[STUDY TEXT]
---

1)      STP :  RSTP in operation. RSTP has superior port states and topology exchange mechanisms, compared to classic STP (802.1D).

 

    • Ports: Storage Vs. Server

On Equalogic/storage egress ports, I normally follow the practice of disabling STP completely. Unlike Server ports, there is no risk of a bridging application on the other end on these ports. Thus, not only do I want the port to transition quickly to forwarding state (which Portfast can accomplish), I also want to port to be removed from the STP tree calculation, as well as suppression of all generation of TCNs (Topology change notifications) and BPDUs. In contrast, I usually leave spanning tree running on server ports, with the addition of Portfast.

    • TCNs

Consider an example.

The PC on switch port is turned off. The switch detects the link status going down. The switch would begin sending TCN BPDUs toward the Root. The Root sends a TCN acknowledgment back and then sends a Configuration BPDU with the TCN bit set to all downstream switches. The TCN flag is received from the Root, and as a result, downstream switches would age out entries from their bridge or CAM tables much sooner than normal ( from 300 to 15 seconds). This causes recently idle entries to be flushed, leaving only the actively transmitting stations in the table. Given enough PCs, the switches could be in a constant state of flushing bridge tables.  Also remember that when a switch doesn’t have a CAM entry for a destination, the packet must be flooded out all its ports. Flushed tables mean more unknown unicasts, which mean more broadcasts throughout the network.

On Cisco switches, you can enable the STP PortFast feature on a port with a single attached PC. As a result, TCNs aren’t sent when the port changes state. On Powerconnect, the TCNs are supposed to stop as well. However, if you find these are still being generated, disable STP on such switch port to remove it from STP calculation completely. This will also put a stop to any TCN generation on the port.

---

[SET OF TASKS]
a: Write out the stretch of the STP text from "On Equalogic/storage egress" through "Consider an example.".
b: Decide whether each statement agrees with the STP text, and back each yes or no with the deciding words quoted from it: (i) On storage egress ports, the writer normally turns off STP completely. (ii) On server ports, the writer usually disables spanning tree as well. (iii) After the TCN flag arrives from the Root, downstream switches age out table entries in 15 seconds instead of 300.
c: Extend the STP text past its final sentence.
None of the items is needed here.

[SOURCE MATERIAL]
---

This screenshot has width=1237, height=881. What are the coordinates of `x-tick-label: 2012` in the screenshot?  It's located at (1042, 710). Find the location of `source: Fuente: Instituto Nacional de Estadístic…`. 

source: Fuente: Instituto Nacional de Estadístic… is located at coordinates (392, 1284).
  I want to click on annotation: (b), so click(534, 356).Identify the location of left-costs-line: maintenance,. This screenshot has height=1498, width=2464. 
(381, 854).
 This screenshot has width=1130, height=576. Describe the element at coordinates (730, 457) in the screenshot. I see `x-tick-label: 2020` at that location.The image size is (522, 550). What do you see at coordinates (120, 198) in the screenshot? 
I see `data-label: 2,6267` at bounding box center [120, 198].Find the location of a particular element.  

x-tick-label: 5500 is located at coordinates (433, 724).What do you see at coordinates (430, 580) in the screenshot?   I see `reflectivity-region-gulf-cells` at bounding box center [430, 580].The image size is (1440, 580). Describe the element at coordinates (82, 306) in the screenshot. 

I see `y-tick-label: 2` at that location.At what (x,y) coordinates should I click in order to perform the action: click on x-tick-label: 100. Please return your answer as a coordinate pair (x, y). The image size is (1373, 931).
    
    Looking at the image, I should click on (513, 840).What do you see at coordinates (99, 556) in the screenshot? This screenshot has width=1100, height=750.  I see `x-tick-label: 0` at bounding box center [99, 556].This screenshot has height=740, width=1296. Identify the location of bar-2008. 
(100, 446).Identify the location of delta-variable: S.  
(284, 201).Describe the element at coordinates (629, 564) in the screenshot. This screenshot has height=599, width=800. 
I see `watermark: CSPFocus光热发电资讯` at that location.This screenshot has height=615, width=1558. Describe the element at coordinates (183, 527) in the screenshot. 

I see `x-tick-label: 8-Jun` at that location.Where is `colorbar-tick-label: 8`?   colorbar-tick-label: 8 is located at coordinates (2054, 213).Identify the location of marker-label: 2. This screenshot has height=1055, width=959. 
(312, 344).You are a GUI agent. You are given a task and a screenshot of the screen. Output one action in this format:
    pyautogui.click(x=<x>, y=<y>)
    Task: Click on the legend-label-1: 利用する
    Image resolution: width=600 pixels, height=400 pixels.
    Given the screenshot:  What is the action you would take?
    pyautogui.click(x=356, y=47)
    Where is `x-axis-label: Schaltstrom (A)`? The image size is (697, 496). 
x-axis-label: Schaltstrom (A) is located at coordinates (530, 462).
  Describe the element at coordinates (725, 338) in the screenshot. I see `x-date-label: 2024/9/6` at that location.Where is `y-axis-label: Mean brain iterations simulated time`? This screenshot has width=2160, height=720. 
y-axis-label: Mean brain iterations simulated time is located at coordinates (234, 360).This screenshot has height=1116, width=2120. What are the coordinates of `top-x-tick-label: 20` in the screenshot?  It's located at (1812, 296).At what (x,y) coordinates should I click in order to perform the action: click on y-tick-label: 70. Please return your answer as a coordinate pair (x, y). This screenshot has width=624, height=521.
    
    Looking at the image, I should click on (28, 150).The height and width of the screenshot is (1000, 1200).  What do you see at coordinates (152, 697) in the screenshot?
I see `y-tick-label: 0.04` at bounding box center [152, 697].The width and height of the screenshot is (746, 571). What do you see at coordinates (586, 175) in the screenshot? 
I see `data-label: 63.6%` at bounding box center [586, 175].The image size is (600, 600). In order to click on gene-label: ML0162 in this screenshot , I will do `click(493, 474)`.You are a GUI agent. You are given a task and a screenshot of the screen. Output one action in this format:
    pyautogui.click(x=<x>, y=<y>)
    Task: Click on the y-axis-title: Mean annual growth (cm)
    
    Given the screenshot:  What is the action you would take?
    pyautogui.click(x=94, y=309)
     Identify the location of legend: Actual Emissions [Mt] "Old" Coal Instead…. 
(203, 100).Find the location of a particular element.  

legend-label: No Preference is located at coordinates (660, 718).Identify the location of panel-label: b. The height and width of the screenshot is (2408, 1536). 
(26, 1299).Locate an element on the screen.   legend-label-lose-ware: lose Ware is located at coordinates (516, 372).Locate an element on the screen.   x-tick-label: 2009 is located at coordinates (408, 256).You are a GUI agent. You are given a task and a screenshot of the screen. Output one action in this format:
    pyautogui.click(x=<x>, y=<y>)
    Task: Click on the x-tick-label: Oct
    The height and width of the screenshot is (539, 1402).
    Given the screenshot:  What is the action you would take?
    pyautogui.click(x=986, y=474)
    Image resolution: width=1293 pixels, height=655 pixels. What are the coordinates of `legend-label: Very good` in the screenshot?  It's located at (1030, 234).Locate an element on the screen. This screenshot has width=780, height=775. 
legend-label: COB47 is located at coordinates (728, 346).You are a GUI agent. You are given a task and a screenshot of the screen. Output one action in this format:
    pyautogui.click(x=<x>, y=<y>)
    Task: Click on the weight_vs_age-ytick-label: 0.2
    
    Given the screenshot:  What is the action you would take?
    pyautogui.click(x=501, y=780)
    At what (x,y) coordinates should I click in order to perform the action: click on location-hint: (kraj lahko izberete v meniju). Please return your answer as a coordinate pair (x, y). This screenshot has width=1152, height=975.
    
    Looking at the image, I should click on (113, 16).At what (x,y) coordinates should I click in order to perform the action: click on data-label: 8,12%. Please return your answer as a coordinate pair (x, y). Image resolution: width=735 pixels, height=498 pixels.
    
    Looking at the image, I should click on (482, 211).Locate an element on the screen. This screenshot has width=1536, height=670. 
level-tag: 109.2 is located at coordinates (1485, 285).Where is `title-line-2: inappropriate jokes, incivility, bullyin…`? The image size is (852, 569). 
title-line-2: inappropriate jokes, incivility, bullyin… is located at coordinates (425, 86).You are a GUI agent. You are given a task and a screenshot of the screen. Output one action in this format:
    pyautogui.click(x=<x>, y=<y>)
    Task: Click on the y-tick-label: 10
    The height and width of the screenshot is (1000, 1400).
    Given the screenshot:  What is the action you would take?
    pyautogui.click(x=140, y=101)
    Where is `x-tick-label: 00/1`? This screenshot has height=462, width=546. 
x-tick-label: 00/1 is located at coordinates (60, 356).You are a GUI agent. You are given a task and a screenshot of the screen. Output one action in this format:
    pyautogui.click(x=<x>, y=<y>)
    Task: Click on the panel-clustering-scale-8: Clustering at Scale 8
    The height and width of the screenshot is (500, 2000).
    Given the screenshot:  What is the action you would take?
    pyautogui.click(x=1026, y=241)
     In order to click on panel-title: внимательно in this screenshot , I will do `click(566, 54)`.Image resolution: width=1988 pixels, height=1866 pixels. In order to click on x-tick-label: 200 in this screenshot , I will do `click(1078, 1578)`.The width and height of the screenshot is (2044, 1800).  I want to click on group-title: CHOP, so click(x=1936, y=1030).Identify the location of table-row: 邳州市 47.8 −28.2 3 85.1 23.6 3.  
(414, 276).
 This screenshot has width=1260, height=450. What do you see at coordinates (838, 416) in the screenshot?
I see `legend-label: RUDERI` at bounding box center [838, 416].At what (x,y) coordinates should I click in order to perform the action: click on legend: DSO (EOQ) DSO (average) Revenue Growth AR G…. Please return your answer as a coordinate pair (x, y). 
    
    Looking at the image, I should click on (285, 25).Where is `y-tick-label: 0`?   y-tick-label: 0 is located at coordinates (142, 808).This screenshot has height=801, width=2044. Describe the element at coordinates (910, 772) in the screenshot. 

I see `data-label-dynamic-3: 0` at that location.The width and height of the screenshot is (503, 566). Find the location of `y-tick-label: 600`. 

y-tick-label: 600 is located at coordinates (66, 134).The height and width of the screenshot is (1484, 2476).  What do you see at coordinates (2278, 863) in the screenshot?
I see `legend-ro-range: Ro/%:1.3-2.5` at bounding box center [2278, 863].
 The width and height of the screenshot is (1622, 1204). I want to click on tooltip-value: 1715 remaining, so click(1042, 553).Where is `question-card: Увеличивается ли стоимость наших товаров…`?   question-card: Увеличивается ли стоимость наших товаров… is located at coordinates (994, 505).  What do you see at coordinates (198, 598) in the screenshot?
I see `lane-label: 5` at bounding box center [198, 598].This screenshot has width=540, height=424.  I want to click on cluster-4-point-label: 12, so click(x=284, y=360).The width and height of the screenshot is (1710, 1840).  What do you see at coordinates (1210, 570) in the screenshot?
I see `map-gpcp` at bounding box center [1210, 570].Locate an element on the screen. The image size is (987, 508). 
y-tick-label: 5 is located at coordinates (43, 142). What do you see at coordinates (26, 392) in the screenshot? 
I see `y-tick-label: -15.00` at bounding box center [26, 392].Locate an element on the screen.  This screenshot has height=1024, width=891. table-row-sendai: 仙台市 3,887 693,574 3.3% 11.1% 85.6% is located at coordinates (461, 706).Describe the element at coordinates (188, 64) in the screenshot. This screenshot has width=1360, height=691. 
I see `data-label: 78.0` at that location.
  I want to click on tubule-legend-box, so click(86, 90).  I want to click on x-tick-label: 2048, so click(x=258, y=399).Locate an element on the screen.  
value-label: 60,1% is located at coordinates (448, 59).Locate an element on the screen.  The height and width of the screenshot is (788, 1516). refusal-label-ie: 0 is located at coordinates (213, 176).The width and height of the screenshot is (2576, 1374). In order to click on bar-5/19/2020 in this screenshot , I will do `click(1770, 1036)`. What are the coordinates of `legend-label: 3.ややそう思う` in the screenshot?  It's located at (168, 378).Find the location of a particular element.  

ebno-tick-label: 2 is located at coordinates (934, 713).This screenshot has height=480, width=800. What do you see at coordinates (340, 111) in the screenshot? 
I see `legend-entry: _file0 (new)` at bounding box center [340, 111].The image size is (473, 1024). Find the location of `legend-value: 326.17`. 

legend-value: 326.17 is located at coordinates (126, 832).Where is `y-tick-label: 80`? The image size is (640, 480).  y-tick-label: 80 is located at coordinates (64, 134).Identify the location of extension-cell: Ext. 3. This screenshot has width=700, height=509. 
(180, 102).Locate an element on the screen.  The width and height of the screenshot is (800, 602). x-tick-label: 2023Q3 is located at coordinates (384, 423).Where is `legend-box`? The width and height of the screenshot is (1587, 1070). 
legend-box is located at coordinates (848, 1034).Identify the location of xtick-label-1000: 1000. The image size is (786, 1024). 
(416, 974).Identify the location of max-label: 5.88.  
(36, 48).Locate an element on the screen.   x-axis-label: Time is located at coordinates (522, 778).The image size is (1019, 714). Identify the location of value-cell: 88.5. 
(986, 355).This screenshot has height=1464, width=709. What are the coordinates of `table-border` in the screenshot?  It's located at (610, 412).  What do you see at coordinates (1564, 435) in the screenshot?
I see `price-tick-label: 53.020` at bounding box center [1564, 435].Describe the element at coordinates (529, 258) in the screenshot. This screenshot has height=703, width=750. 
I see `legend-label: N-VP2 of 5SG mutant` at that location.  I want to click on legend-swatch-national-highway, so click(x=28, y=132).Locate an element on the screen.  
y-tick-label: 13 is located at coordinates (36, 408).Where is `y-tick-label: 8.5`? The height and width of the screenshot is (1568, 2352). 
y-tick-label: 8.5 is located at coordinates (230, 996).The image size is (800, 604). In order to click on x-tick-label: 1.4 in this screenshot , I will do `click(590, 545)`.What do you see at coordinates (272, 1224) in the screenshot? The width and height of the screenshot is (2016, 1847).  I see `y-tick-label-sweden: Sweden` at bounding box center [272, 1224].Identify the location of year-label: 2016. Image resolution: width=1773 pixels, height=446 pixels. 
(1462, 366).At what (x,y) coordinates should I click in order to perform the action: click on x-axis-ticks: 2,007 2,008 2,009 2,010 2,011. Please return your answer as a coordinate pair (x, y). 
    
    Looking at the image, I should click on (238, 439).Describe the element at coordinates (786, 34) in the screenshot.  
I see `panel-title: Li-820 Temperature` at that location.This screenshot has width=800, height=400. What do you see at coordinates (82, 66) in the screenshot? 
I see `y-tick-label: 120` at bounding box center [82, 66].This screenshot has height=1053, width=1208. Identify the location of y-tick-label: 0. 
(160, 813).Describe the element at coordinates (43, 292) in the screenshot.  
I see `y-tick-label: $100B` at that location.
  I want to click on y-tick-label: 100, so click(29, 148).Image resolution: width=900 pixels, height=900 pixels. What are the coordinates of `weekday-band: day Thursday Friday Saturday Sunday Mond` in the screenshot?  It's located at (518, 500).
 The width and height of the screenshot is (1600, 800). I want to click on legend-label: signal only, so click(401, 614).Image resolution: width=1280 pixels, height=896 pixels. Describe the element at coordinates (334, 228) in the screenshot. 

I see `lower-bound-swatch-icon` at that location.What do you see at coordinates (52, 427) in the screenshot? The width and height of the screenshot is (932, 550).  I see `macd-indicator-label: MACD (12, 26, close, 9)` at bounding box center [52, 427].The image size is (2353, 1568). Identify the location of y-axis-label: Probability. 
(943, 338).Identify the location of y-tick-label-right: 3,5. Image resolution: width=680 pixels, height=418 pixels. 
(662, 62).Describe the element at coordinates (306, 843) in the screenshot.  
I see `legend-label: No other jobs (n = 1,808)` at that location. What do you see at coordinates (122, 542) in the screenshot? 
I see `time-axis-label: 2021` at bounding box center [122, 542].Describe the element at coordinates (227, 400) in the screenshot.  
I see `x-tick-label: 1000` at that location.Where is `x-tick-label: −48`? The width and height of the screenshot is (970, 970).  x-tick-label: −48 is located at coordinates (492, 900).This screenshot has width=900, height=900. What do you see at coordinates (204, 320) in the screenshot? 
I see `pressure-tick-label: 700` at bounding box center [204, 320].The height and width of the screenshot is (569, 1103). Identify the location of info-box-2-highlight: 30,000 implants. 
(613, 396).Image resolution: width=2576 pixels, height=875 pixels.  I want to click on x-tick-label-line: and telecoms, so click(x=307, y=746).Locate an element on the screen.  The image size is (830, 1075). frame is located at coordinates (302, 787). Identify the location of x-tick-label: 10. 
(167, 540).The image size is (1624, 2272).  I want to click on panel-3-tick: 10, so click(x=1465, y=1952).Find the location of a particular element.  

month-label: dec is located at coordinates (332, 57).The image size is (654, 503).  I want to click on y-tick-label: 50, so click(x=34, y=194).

---

[TASK-BY-TASK RESULTS]
a:
On Equalogic/storage egress ports, I normally follow the practice of disabling STP completely. Unlike Server ports, there is no risk of a bridging application on the other end on these ports. Thus, not only do I want the port to transition quickly to forwarding state (which Portfast can accomplish), I also want to port to be removed from the STP tree calculation, as well as suppression of all generation of TCNs (Topology change notifications) and BPDUs. In contrast, I usually leave spanning tree running on server ports, with the addition of Portfast.

    • TCNs

Consider an example.

b:
(i) Yes: "On Equalogic/storage egress ports, I normally follow the practice of disabling STP completely."
(ii) No: "I usually leave spanning tree running on server ports, with the addition of Portfast."
(iii) Yes: "downstream switches would age out entries from their bridge or CAM tables much sooner than normal ( from 300 to 15 seconds)"

c:
In RSTP, only non-edge ports that move to the forwarding state cause a topology change. This means that a loss of connectivity is not considered as a topology change any more, contrary to 802.1D (that is, a port that moves to blocking no longer generates a TC). Also, the initiator of the topology change floods this information throughout the network, as opposed to 802.1D where only the root did.

    • Cisco Trunks

a)    Trunk default behaviour

The default behaviour for the switch is to transport all the VLANs across the link. As a best practice  I start with first removing all VLANs from the link, and then selectively adding only the ones I want across. This streamlines the trunk transport, but importantly, also helps with STP calculations. Cisco maintains a per VLAN instance of STP. The greater the number of VLANs and the links across which they are carried, the more complex the tree  & the more stress the calculations would put on CPU.

b)    Encapsulation dot1q

Lastly, though not necessary, I set the encapsulation explicitly to dot1q. together with nonegotiate, it assures that resources are not wasted on generating and processing DTP frames across the links.

2)     VLAN Segmentation:

 a)      Assign iSCSI traffic to its own VLAN.

 b)      Shutdown or orphan VLAN 1.

Within the Administrative VLAN, the switch behaves as a generic IP host, responding to all Broadcast & Multicast traffic. Any issues or excess Broadcast/Multicast within this VLAN will have a direct impact on switch CPU. you can use a separate management VLAN, which is used only to manage the switch and does not carry general network traffic. For Multicast, the MC data and UC data both go through the same COS Q ( Queue 1) to the CPU – unregistered MC data will flood to all ports in the VLAN which the CPU port is one of them, and since the COS Q is rate limited, and is really FIFO’d, the percentage chance that a UC pkt getting to the CPU in the environment of lot’s of MC data, it very small.

Also do not use VLAN1 for iscsi traffic (sometimes called the default VLAN) if JUMBO frames will be used as JUMBO frames when used in this VLAN have been seen to work inconsistently.

 3)    Cut through mode enabled.

4)     Flow control enabled on all ports, end to end. Verify via Show interfaces status and show storm-control all.

To be effective, flow control has to be implemented end to end. Thus, I would recommend it to be enabled through the entire path, from the egress to storage ports, through to the egress to server ports connecting to the iSCSI VLAN. Also, Flow control only works when the port is in full duplex mode, so be sure to enable full duplex on the port before enabling flow control.

Flow Control & Cut through Mutually exclusive: (For the Dell EqualLogic (EQL) PS Array, use flow control as best practice)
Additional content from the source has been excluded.